▸ **What needs to be done**: Look for the line with "Given: Click the 员工管理 person icon"; please transcribe it and every later line in the entries exactly, up to the end, leaving pictures out.

▸ **Entries supplied**:
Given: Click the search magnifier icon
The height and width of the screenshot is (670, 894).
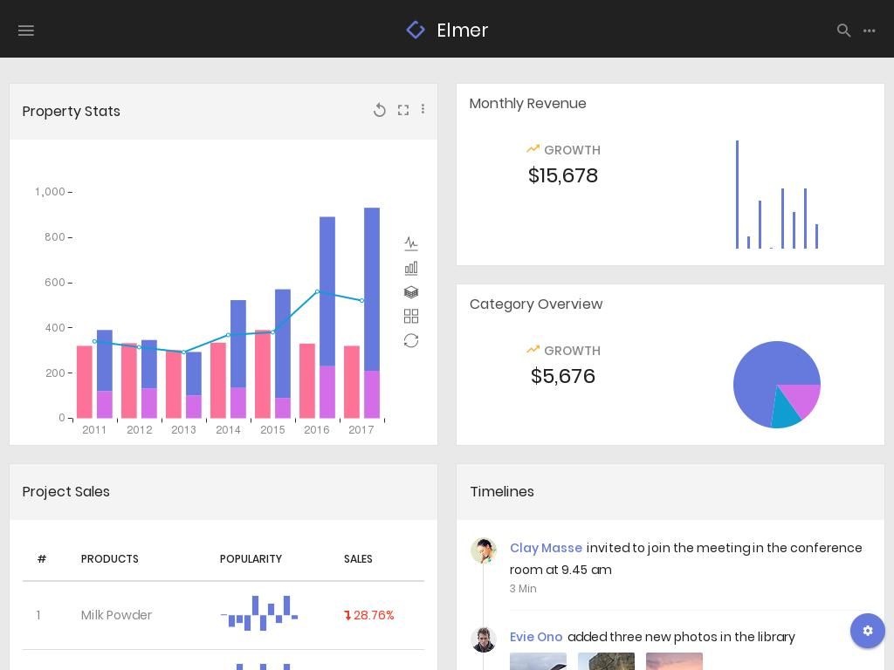Looking at the screenshot, I should pos(843,31).
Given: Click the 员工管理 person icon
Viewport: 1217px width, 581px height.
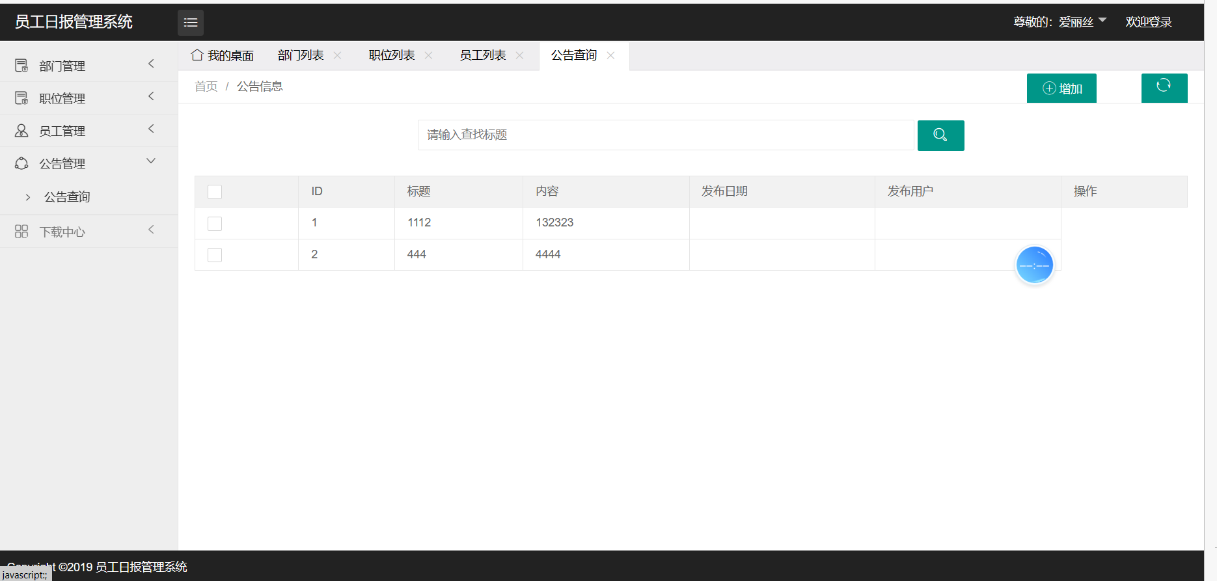Looking at the screenshot, I should [21, 131].
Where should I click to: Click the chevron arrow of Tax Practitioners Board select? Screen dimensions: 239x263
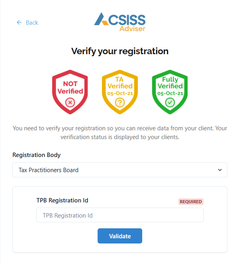[219, 170]
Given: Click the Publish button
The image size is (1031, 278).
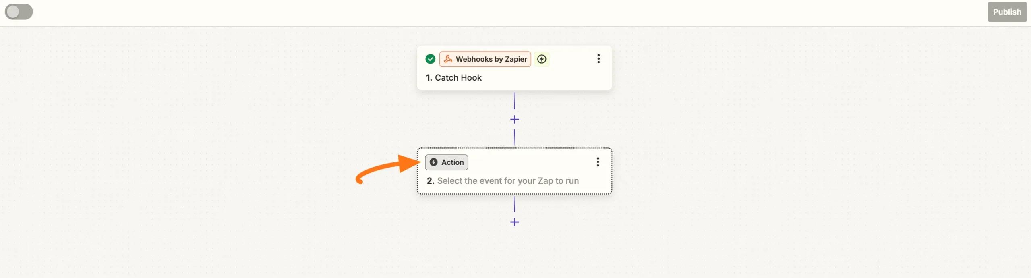Looking at the screenshot, I should pyautogui.click(x=1006, y=12).
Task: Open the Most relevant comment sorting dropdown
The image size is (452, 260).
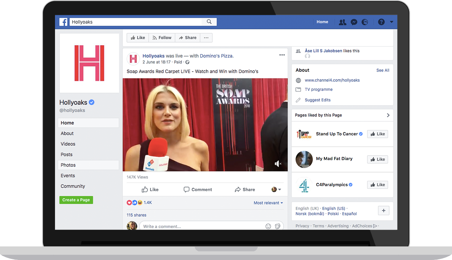Action: 268,203
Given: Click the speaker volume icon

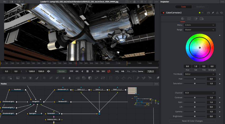Looking at the screenshot, I should [49, 71].
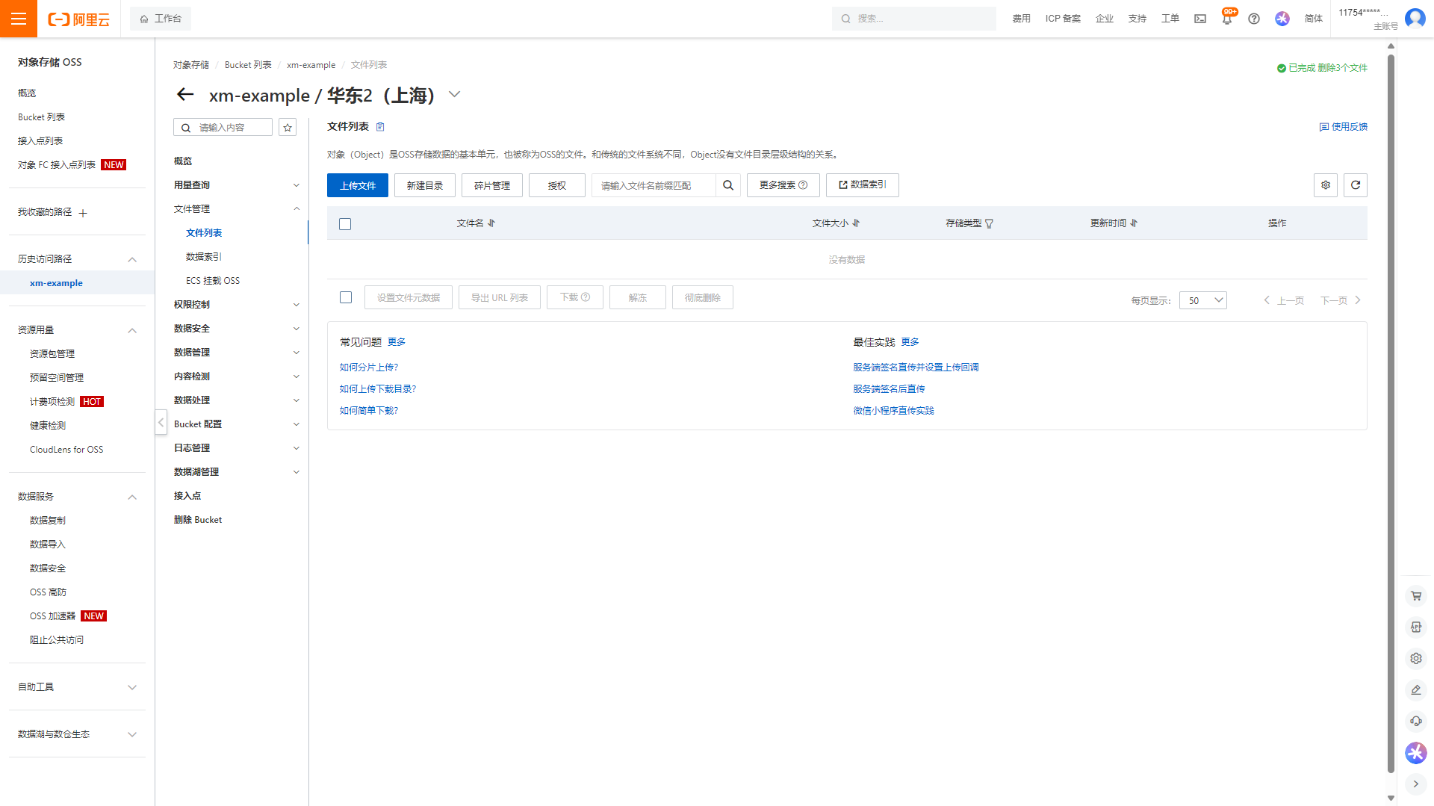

▸ **Response to this exercise**:
Given: Click the 员工管理 person icon
Viewport: 1217px width, 581px height.
Looking at the screenshot, I should [21, 131].
Where should I click to: Click the chevron arrow of Tax Practitioners Board select? Screen dimensions: 239x263
[219, 170]
Given: Click the Publish button
The image size is (1031, 278).
Looking at the screenshot, I should pyautogui.click(x=1006, y=12).
Task: Open the Most relevant comment sorting dropdown
The image size is (452, 260).
Action: 268,203
Given: Click the speaker volume icon

Looking at the screenshot, I should [49, 71].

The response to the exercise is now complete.